Business

Euro’s big four talk $$

Spain’s government plans to make its official request for European Union aid for its banking sector on Monday, Finance Minister Luis de Guindos said yesterday, as Spain and its European Union partners continue to discuss ways to inject European aid funds directly into ailing Spanish banks.

Earlier yesterday, de Guindos said that pumping money directly into banks “is definitely a possibility.”

In related news, German Chancellor Angela Merkel resisted pressure yesterday for common euro zone bonds or a more flexible use of Europe’s rescue funds but agreed with leaders of France, Italy and Spain on a $156 billion package to revive growth.

After four-way talks in Rome’s Renaissance Villa Madama, Italian Prime Minister Mario Monti said the European Union should adopt pro-growth measures worth about 1 percent of the region’s gross domestic product at a crucial summit next week.

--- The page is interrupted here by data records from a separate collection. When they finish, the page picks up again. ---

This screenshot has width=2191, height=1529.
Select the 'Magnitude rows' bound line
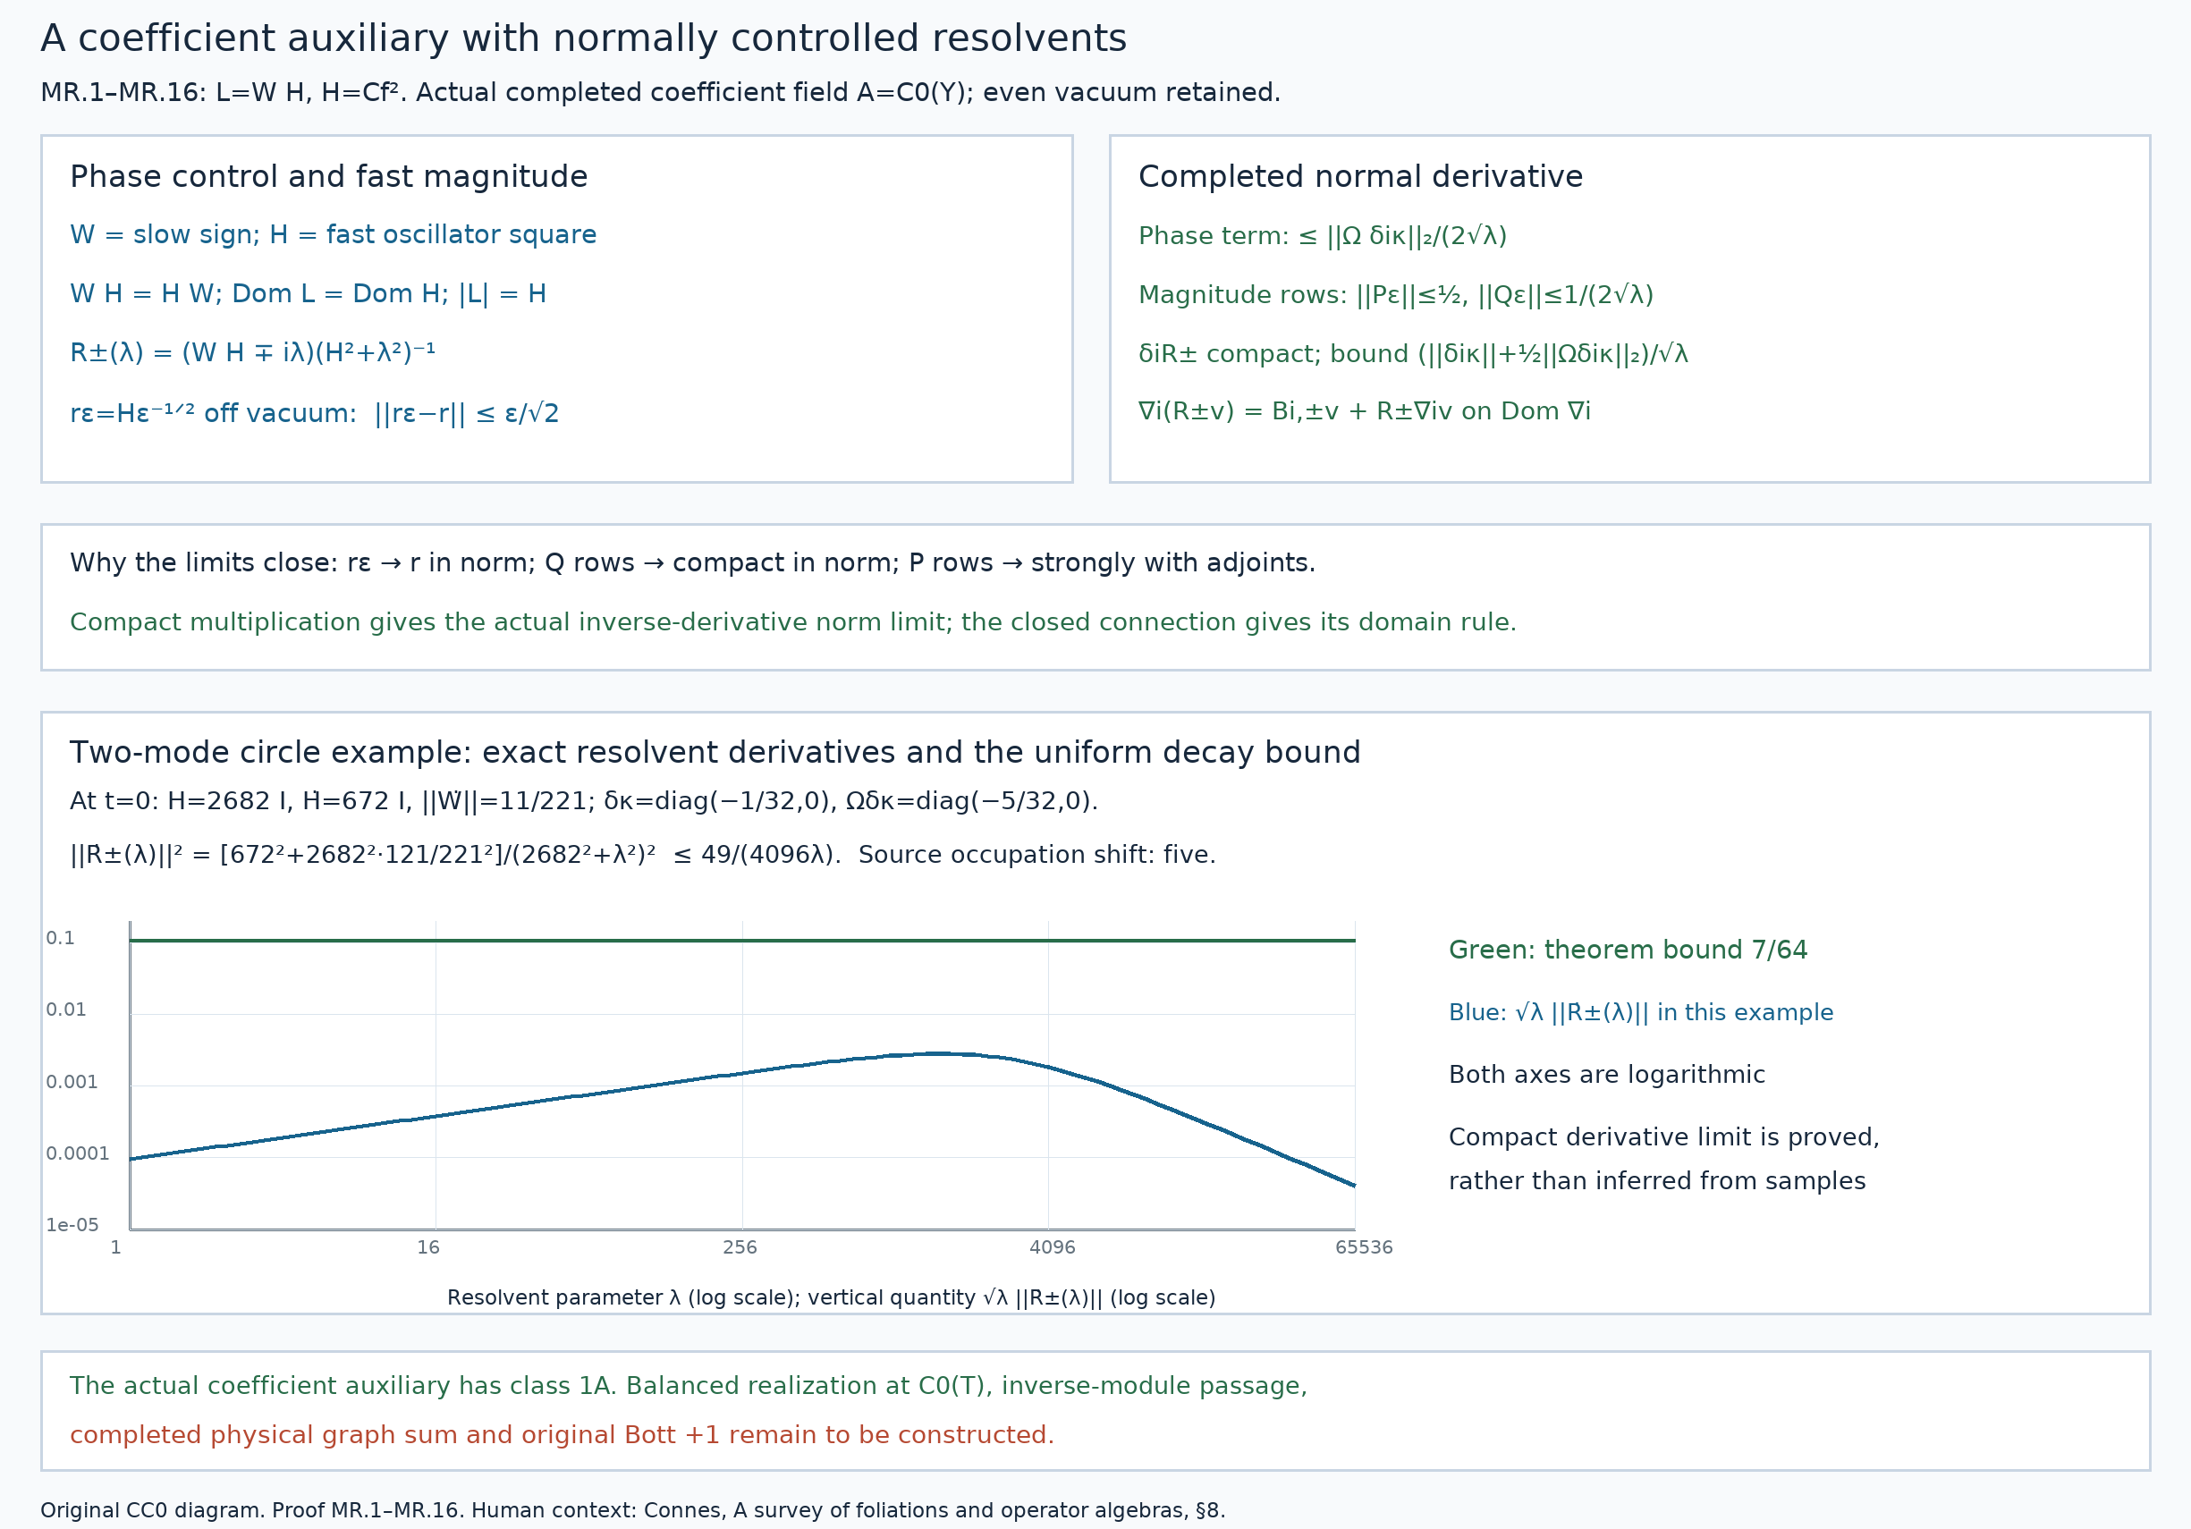point(1395,295)
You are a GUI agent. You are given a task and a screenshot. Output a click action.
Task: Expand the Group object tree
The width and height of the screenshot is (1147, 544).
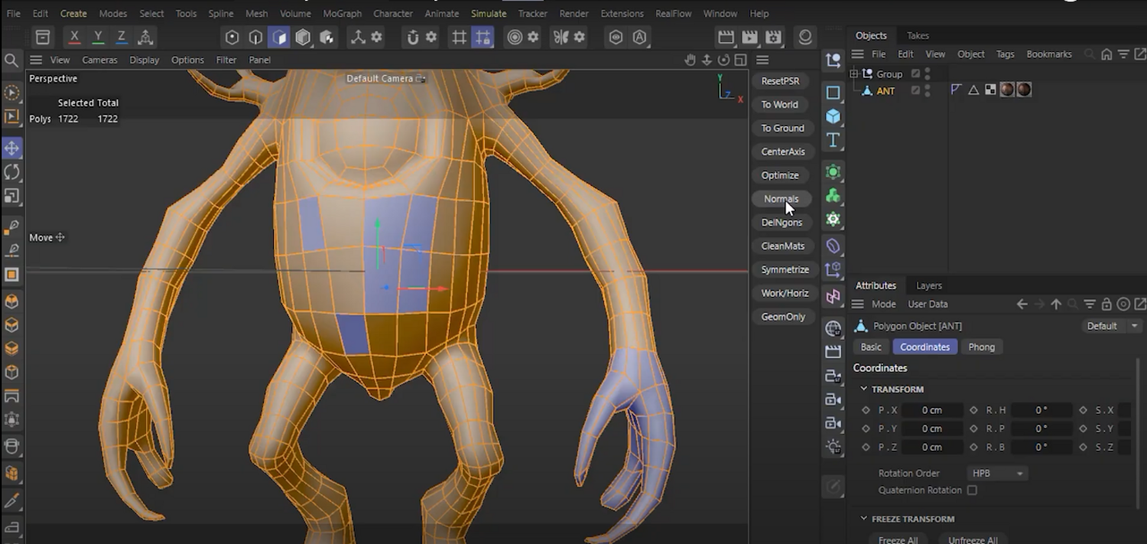point(854,73)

But the three others made no perceptible progress in pushing Merkel, who leads Europe’s most powerful economy and the main contributor to its rescue funds, towards mutualizing Europe’s debts or using existing bailout resources more flexibly.

The measures, already in the works in Brussels, include increasing the European Investment Bank’s capital, redirecting unspent EU regional aid funds and launching project bonds to co-finance major public investment programs.

The four leaders did agree to move ahead on creating a tax on financial transactions even though not all EU members will be on board. About a dozen EU states support setting up the so-called “Tobin tax,” more than the nine required to go ahead as a group within the EU, a French presidential source said.